Zhonghua Zheng Xing Wai Ke Za Zhi. 2008 Jan;24(1):16-9.
To investigate the anatomical study and clinical applications of sural neuron-myocutaneous flap transposition for repairing the special patients with soft tissue defect in foot and ankle.
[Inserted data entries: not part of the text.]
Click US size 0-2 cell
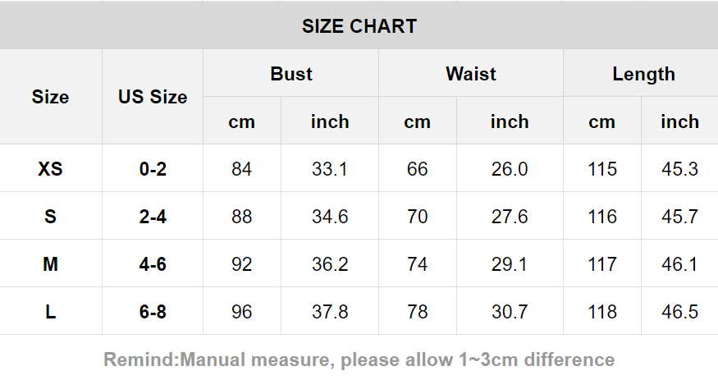 point(153,169)
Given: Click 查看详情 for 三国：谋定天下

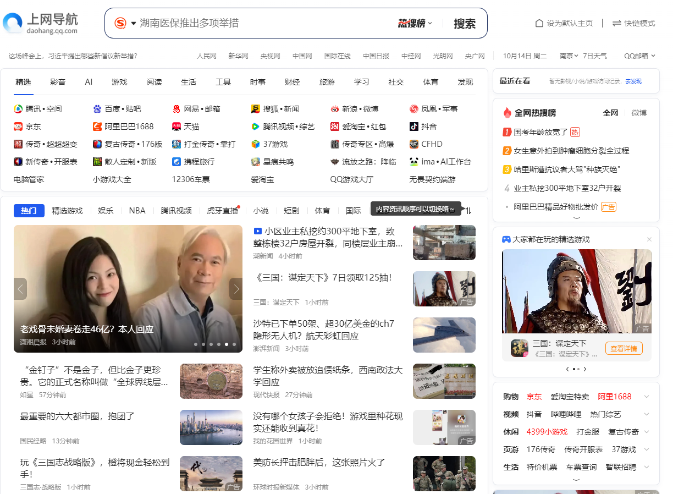Looking at the screenshot, I should pyautogui.click(x=624, y=348).
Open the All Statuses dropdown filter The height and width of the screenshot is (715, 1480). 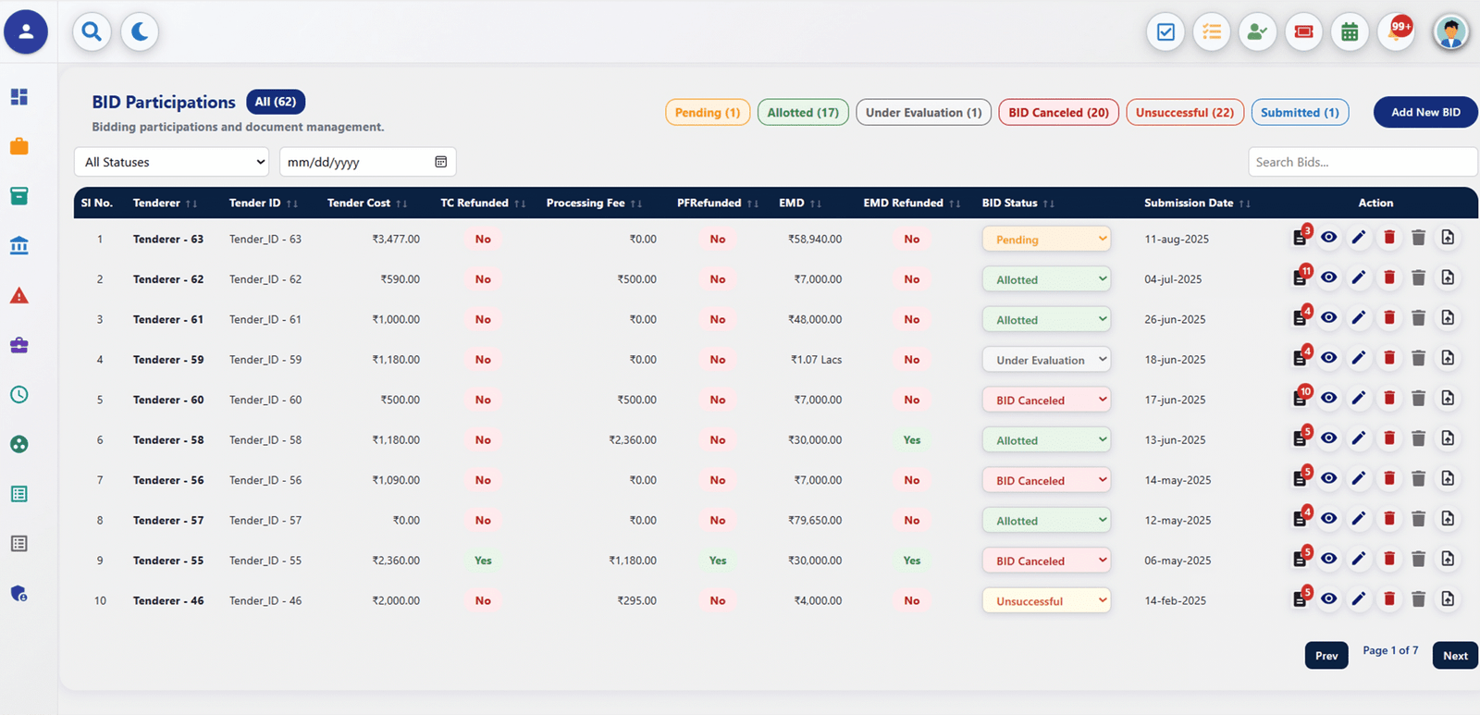click(171, 162)
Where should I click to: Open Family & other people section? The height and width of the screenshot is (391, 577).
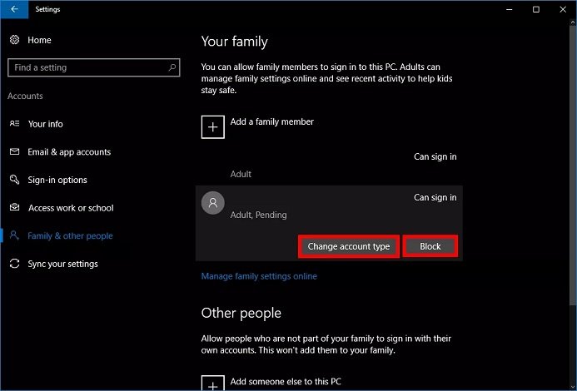[70, 236]
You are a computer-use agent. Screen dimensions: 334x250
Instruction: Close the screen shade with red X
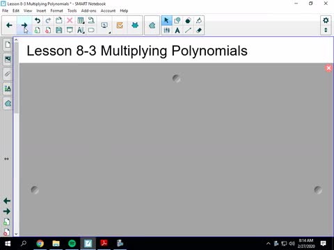pyautogui.click(x=328, y=68)
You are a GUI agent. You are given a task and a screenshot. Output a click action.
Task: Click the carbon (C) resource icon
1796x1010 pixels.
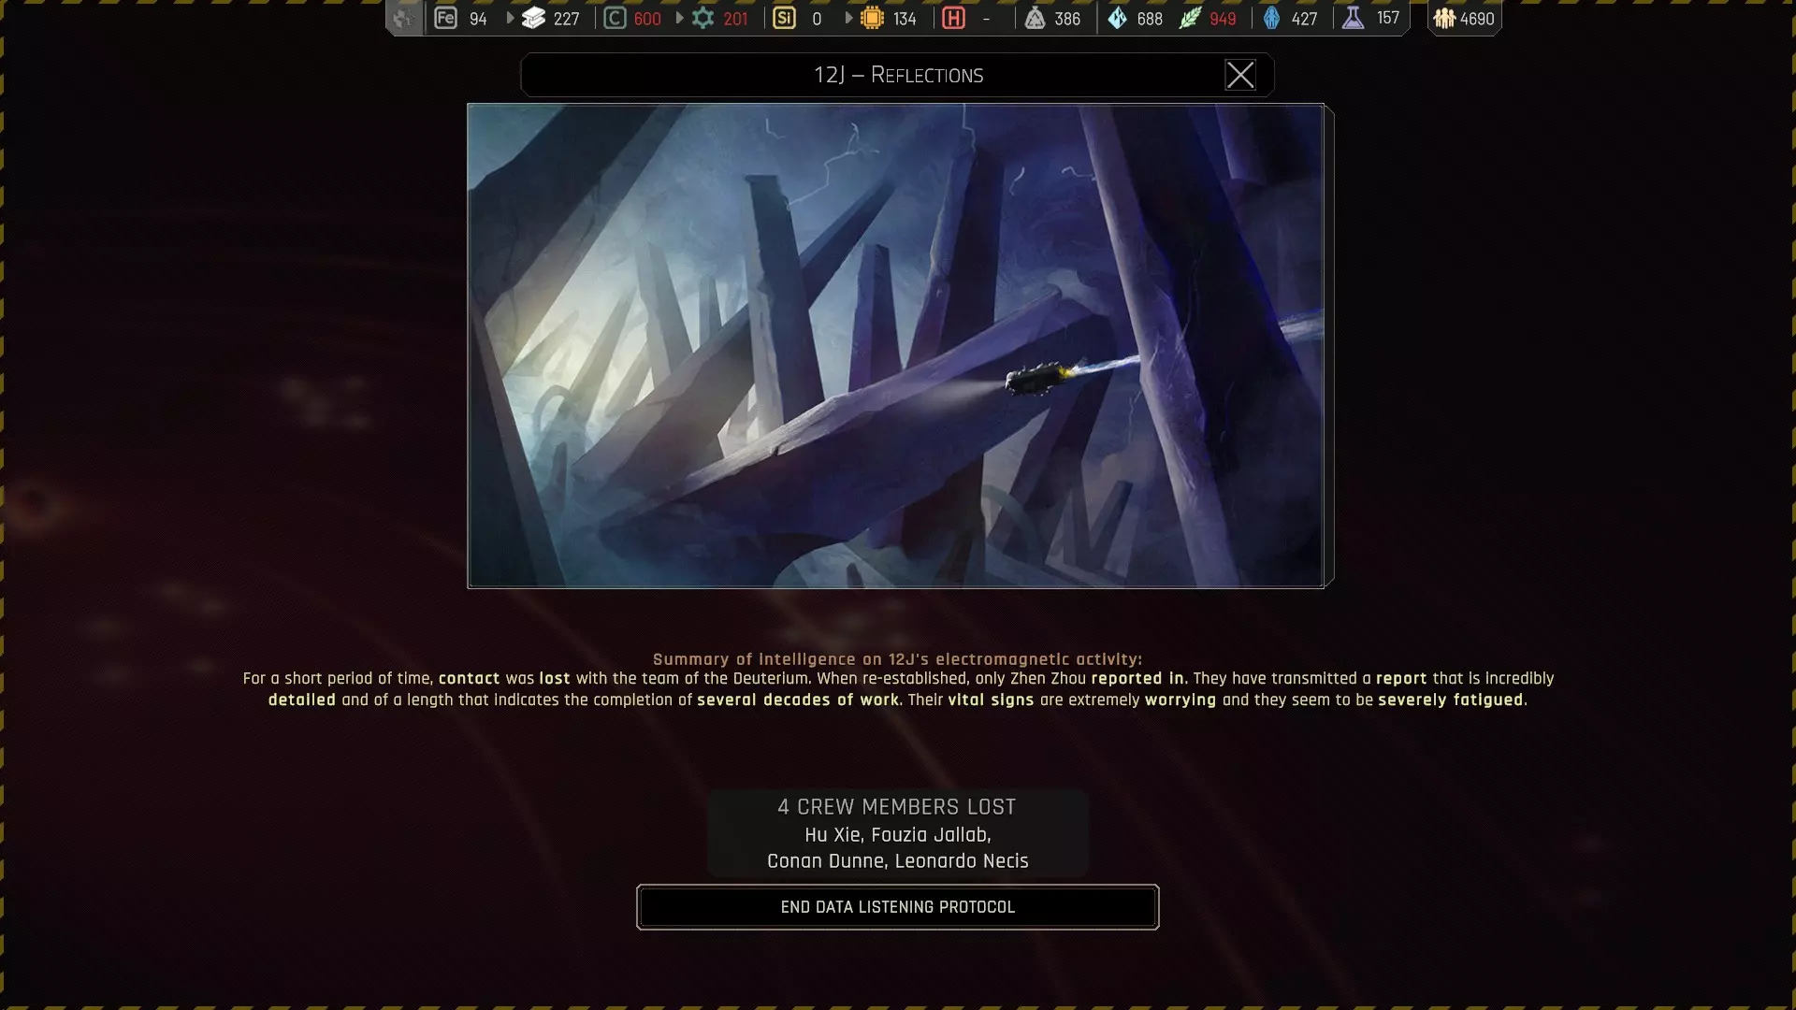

The branches, distributions and anastomoses of the vessels and nerves lie in superficial layer of the posterior crural region were observed on 30 sides of adult cadaver lower limb specimens perfused with red latex. Since February 2004, distally based sural neuron-myocutaneous flap was applied for repairing 7 cases of soft tissue defect in foot and ankle.
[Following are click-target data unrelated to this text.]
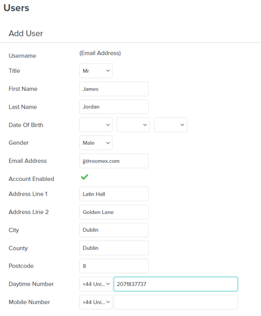Toggle the Account Enabled green checkmark
Image resolution: width=261 pixels, height=316 pixels.
tap(85, 177)
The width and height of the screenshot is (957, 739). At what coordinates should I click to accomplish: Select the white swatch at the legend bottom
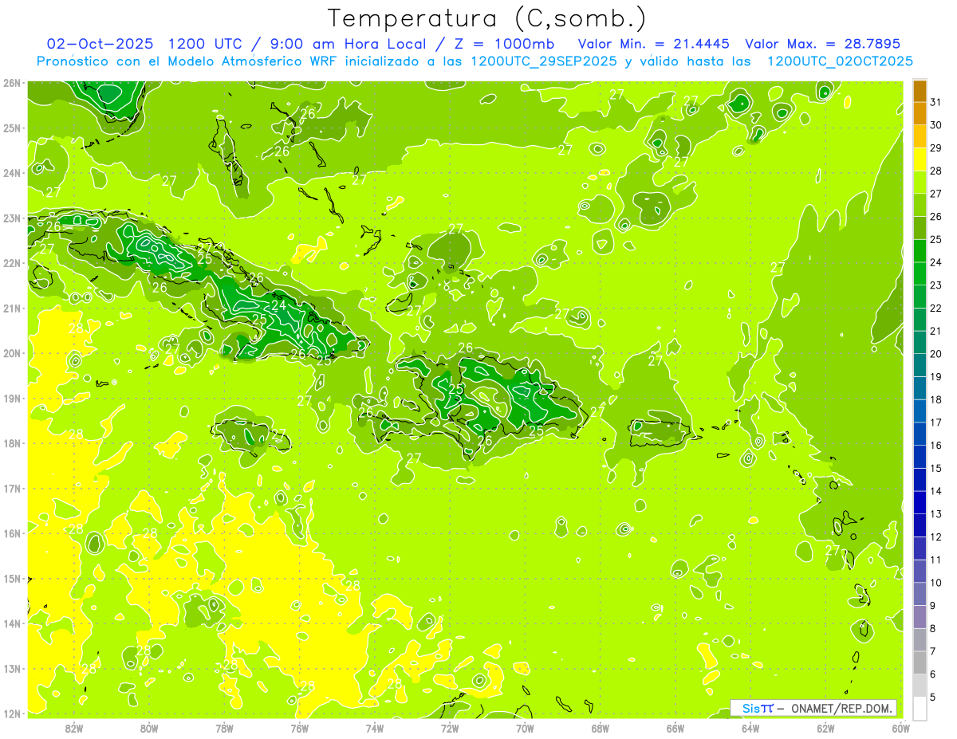point(920,708)
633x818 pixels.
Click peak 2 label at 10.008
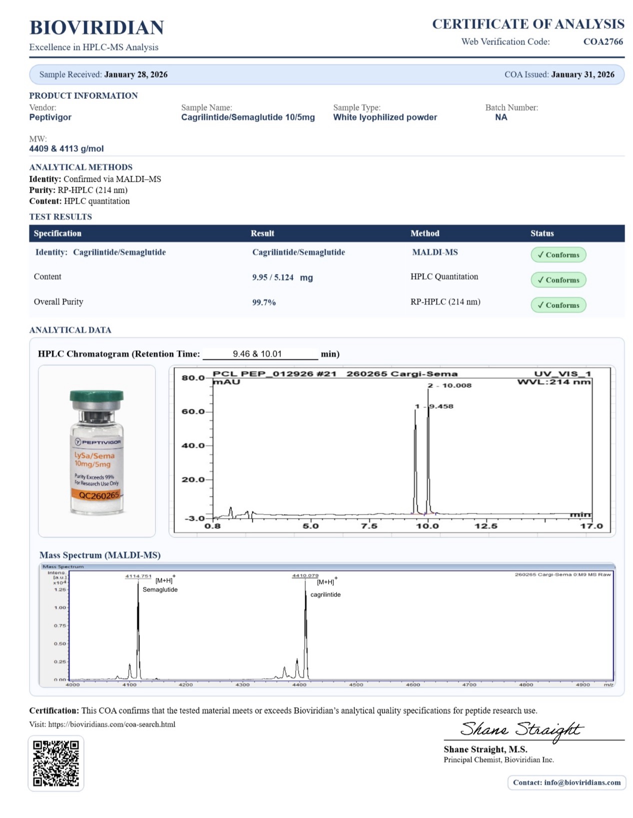click(x=450, y=385)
The nutrient vessels of sural nerve, small saphenous vein and posterior femoral cutaneous nerve anastomosed permanently with the musculocutaneous perforators of medial and lateral head of gastrocnemius. There were 2 - 3 anastomoses found respectively. The musculocutaneous perforators pierced the two heads of gastrocnemius muscle (1.8 +/- 0.5) cm medially and (3.7 +/- 0.9) cm laterally away from the groove of the muscle. The medial anastomoses more closed to the middle groove and their diameters were found larger than the lateral ones. In operation, we routinely observed the compound flap for 15 to 20 minutes and found actively errhysis on the muscle, so the fine blood circulation in the flap was demonstrated. All flap survived after operation and the cases were followed up 2 to 6 months with cured osteomyelitis and satisfied flap outline.
Distally based sural neuro-myocutaneous flap can live. The operative method is simple. The flap offers an excellent donor site for repairing the soft tissue defect in foot and ankle in special cases.
探讨腓肠神经营养血管肌皮瓣移位修复足踝部特殊软组织缺损的解剖学研究及临床应用。
在30侧经红色乳胶灌注的成人尸体下肢标本上,观察小腿后区浅层血管、神经的分支、分布及吻合情况。自2004年2月以来,应用逆行腓肠神经营养血管肌皮瓣修复足踝部软组织缺损7例。
腓肠神经、小隐静脉及股后皮神经的营养血管与腓肠肌内外侧头的肌皮穿支有恒定的吻合,分别有2~3处吻合。肌皮穿支分别距腓肠肌内外侧头肌间隙内侧(1.8±0.5)cm、外侧(3.7±0.9)cm穿出。内侧吻合支距中间肌间隙较近,管径较外侧者粗。术中常规观察复合组织瓣15~20分钟,见肌肉有活跃渗血,证明组织瓣血循环良好。术后组织瓣全部成活,随访2~6个月,骨髓炎治愈,组织瓣外形满意。
逆行腓肠神经营养血管肌皮瓣血运可靠,手术方法简便,是修复足踝部特殊软组织缺损的理想供区。